(Collected data)
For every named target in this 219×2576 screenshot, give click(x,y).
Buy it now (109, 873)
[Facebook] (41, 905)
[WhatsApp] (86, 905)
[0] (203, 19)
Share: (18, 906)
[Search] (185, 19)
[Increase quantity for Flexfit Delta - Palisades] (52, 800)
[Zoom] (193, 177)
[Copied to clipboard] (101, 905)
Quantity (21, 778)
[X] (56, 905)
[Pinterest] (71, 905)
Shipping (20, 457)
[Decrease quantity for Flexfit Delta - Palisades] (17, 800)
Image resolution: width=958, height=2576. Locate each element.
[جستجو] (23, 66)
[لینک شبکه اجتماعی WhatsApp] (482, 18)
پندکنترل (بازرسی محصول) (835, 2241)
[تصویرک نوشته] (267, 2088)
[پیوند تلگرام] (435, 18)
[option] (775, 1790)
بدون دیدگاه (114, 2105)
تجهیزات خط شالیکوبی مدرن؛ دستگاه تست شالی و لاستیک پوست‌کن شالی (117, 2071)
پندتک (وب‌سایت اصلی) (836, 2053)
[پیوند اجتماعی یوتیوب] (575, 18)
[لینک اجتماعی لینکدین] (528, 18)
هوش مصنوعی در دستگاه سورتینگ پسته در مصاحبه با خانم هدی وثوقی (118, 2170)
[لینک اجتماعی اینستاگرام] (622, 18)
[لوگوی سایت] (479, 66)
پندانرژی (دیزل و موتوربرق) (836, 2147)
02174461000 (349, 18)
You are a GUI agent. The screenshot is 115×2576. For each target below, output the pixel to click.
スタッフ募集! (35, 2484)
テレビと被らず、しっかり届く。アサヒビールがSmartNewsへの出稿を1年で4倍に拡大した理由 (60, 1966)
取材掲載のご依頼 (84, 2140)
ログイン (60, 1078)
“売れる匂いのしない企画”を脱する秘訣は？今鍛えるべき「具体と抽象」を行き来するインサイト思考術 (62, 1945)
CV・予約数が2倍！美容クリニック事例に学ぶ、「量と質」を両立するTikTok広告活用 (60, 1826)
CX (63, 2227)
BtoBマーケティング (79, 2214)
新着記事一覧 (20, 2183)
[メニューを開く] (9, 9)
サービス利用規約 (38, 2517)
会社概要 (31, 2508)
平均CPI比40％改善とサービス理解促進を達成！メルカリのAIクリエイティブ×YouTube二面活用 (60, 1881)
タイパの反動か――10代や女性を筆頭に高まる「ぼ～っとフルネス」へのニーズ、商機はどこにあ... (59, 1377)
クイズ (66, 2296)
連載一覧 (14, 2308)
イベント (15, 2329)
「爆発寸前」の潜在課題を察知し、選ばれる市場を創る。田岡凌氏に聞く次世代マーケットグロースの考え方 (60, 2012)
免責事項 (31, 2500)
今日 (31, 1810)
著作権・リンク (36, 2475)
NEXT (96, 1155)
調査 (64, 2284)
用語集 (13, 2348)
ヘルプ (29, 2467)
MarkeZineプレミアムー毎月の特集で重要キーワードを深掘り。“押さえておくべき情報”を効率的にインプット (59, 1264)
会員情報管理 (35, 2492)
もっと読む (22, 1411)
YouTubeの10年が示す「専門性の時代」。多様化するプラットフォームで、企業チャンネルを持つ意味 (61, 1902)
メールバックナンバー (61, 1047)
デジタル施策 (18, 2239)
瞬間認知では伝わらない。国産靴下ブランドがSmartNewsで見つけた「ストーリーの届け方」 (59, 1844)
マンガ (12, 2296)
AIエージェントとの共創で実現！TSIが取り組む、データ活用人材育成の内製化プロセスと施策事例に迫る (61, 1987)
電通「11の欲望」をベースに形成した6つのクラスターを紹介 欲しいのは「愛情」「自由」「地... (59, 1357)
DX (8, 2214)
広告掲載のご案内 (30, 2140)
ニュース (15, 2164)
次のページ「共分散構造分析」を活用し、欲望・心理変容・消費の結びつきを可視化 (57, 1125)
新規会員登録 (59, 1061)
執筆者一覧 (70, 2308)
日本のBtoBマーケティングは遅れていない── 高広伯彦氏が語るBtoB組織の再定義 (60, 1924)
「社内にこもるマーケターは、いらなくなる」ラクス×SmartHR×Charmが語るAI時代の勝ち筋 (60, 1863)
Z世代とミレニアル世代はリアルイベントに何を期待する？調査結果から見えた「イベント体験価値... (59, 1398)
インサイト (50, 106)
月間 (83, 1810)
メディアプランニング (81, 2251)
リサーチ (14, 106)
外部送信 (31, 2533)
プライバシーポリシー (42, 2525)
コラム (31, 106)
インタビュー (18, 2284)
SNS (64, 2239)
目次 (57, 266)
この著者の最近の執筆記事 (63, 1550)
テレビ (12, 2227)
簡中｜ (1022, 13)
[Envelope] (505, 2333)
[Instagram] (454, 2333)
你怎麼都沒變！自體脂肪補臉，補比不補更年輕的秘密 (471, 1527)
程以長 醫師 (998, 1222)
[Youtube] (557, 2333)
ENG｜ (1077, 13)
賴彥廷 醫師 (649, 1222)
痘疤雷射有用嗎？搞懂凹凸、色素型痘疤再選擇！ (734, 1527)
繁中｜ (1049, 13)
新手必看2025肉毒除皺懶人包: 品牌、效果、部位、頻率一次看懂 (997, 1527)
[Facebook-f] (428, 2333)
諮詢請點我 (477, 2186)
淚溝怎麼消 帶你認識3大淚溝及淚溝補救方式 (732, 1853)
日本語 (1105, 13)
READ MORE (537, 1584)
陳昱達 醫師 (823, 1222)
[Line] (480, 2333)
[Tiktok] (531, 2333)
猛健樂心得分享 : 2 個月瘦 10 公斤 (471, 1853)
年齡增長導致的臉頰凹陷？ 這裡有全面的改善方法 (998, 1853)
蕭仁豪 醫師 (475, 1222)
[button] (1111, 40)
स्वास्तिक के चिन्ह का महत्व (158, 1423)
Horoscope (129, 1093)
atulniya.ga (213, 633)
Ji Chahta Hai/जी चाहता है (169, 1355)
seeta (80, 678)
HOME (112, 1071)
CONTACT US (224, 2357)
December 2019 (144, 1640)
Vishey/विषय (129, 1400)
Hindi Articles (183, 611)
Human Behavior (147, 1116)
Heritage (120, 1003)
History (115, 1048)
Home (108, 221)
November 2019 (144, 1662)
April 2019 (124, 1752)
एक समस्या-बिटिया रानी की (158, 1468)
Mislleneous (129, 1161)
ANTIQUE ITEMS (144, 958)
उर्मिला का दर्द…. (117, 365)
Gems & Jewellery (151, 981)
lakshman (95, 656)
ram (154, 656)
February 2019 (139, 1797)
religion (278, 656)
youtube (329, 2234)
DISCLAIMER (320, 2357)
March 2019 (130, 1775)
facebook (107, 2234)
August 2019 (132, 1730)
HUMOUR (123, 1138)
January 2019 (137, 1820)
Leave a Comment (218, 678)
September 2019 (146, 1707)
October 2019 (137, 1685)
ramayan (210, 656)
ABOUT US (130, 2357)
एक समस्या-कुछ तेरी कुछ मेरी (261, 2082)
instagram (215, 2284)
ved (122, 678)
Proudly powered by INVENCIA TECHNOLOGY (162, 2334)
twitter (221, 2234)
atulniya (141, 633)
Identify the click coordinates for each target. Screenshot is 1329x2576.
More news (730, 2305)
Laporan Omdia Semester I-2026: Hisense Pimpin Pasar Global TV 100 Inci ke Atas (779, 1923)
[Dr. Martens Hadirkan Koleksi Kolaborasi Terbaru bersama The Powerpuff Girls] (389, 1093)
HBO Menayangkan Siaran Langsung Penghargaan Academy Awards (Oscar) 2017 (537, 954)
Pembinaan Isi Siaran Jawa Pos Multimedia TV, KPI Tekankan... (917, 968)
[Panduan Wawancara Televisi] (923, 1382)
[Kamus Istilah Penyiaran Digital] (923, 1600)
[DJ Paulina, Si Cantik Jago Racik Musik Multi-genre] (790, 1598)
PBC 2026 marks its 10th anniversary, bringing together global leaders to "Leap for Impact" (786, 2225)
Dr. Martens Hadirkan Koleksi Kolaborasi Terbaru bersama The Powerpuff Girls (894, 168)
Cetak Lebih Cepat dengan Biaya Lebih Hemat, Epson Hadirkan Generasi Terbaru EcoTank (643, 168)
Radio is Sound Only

» What the exercise asks: Please give back, exactly as it stands above, the stretch from the line with "More news (730, 2305)" through the line with "HBO Menayangkan Siaran", and no line outside it.

» Exercise output:
More news (730, 2305)
Laporan Omdia Semester I-2026: Hisense Pimpin Pasar Global TV 100 Inci ke Atas (779, 1923)
[Dr. Martens Hadirkan Koleksi Kolaborasi Terbaru bersama The Powerpuff Girls] (389, 1093)
HBO Menayangkan Siaran Langsung Penghargaan Academy Awards (Oscar) 2017 (537, 954)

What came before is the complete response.